Ethiopian Airlines Flight 702 Lands Safely After Squawking 7500
February 17
00:03 2014

MIAMI — Ethiopian Airlines flight 702 was flying over Sudan when it started squawking 7500 early Monday morning. When an aircraft squawks 7500, it indicates that a “hijacking” is taking place.

Ethiopian Airlines flight 702 was operating from Addis Abba to Rome when it started squawking 7500. Flight 702 was being operated by ET-AMF, a Boeing 767-300ER.

The aircraft circled around Geneva Airport (GVA) for quite a while. Repeatedly, “asylum” was requested.

The aircraft was provided a military escort, and emergency crews were standing by at Geneva Airport ready to meet the aircraft.

As the event continued to unfold, it became known that the aircraft was low on fuel (at 11:45PM EST, the aircraft had approximately 20 minutes of fuel remaining). Also according to audio on LiveATC, there were unconfirmed reports of an engine potentially flaming out.

Shortly after 12:00AM EST, Ethiopian Airlines flight 702 landed safely on Runway 05L at Geneva Airport. There were no asylum assurances given prior to the aircraft landing.

After landing, the aircraft taxied to the end of the runway, and there were several unconfirmed reports that the pilots exited the aircraft through the cockpit windows.

Airspace and the airport around Geneva Airport has been closed as negotiations are currently underway.

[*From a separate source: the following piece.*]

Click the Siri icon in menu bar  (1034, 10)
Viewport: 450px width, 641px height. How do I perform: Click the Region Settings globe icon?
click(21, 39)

However, GVA Tower says they “currently plan on reopening at 7:00AM LT.” Although, the tower did not have full visual contact with Ethiopian 702, they planned to open the aircraft at 7:00AM LT.

Shortly after the incident, Ethiopian Airlines released the following statement:

Ethiopian Airlines flight ET-702 on scheduled service departing from Addis Ababa on 17 February 2014 at 00:30 (local time) scheduled to arrive in Rome at 04:40 (local time) was forced to proceed to Geneva Airport. Accordingly, the flight has landed safely at Geneva Airport. All passengers and crew are safe at Geneva Airport.

Ethiopian Airlines is making immediate arrangements to fly its esteemed customers on-board the flight to their intended destinations.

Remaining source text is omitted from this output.